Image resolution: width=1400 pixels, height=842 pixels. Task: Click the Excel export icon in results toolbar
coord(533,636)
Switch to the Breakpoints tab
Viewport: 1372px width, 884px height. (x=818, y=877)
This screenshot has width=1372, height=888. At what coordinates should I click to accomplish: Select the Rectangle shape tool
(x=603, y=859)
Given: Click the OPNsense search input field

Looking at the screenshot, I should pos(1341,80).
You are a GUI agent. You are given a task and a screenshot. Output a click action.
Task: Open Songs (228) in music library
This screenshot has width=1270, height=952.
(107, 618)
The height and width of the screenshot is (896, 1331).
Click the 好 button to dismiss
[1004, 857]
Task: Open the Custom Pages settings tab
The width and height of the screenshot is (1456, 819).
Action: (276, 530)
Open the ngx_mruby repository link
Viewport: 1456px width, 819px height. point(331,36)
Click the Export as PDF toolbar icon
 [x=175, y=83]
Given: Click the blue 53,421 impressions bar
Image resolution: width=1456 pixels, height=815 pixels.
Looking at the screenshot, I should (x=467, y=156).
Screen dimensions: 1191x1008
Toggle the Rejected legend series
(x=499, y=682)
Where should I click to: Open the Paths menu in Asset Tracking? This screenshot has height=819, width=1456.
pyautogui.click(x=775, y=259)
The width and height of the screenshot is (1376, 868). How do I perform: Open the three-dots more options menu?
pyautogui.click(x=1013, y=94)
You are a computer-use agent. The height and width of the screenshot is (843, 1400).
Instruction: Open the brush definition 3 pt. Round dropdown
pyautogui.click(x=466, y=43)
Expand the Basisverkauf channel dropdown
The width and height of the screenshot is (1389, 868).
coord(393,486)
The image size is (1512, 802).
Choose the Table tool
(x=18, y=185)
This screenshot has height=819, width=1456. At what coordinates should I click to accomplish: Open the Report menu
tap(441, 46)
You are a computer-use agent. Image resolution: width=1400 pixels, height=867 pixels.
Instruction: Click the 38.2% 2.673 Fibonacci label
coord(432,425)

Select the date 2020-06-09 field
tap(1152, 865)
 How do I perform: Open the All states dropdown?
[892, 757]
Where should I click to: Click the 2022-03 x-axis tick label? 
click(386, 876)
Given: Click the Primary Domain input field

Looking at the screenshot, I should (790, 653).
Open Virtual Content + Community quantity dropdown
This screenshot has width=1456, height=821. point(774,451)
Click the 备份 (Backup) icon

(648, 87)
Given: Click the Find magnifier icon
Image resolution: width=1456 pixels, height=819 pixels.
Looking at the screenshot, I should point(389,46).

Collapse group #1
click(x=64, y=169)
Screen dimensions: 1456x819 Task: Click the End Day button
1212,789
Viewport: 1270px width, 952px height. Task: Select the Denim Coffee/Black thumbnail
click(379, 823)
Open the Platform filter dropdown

::::

AIM OF THE EXERCISE - All of the data above should be written out again word for word.

WRITTEN SOLUTION -
Image resolution: width=1400 pixels, height=842 pixels. Task: Click the Excel export icon in results toolbar
coord(533,636)
Switch to the Breakpoints tab
Viewport: 1372px width, 884px height. (x=818, y=877)
This screenshot has width=1372, height=888. At what coordinates should I click to accomplish: Select the Rectangle shape tool
(x=603, y=859)
Given: Click the OPNsense search input field

Looking at the screenshot, I should pos(1341,80).
You are a GUI agent. You are given a task and a screenshot. Output a click action.
Task: Open Songs (228) in music library
This screenshot has width=1270, height=952.
(107, 618)
The height and width of the screenshot is (896, 1331).
Click the 好 button to dismiss
[1004, 857]
Task: Open the Custom Pages settings tab
The width and height of the screenshot is (1456, 819).
Action: (276, 530)
Open the ngx_mruby repository link
Viewport: 1456px width, 819px height. point(331,36)
Click the Export as PDF toolbar icon
 [x=175, y=83]
Given: Click the blue 53,421 impressions bar
Image resolution: width=1456 pixels, height=815 pixels.
Looking at the screenshot, I should (x=467, y=156).
Screen dimensions: 1191x1008
Toggle the Rejected legend series
(x=499, y=682)
Where should I click to: Open the Paths menu in Asset Tracking? This screenshot has height=819, width=1456.
pyautogui.click(x=775, y=259)
The width and height of the screenshot is (1376, 868). How do I perform: Open the three-dots more options menu?
pyautogui.click(x=1013, y=94)
You are a computer-use agent. The height and width of the screenshot is (843, 1400).
Instruction: Open the brush definition 3 pt. Round dropdown
pyautogui.click(x=466, y=43)
Expand the Basisverkauf channel dropdown
The width and height of the screenshot is (1389, 868).
coord(393,486)
The image size is (1512, 802).
Choose the Table tool
(x=18, y=185)
This screenshot has height=819, width=1456. At what coordinates should I click to accomplish: Open the Report menu
tap(441, 46)
You are a computer-use agent. Image resolution: width=1400 pixels, height=867 pixels.
Instruction: Click the 38.2% 2.673 Fibonacci label
coord(432,425)

Select the date 2020-06-09 field
tap(1152, 865)
 How do I perform: Open the All states dropdown?
[892, 757]
Where should I click to: Click the 2022-03 x-axis tick label? 
click(386, 876)
Given: Click the Primary Domain input field

Looking at the screenshot, I should (790, 653).
Open Virtual Content + Community quantity dropdown
This screenshot has width=1456, height=821. point(774,451)
Click the 备份 (Backup) icon

(648, 87)
Given: Click the Find magnifier icon
Image resolution: width=1456 pixels, height=819 pixels.
Looking at the screenshot, I should point(389,46).

Collapse group #1
click(x=64, y=169)
Screen dimensions: 1456x819 Task: Click the End Day button
1212,789
Viewport: 1270px width, 952px height. Task: Select the Denim Coffee/Black thumbnail
click(379, 823)
Open the Platform filter dropdown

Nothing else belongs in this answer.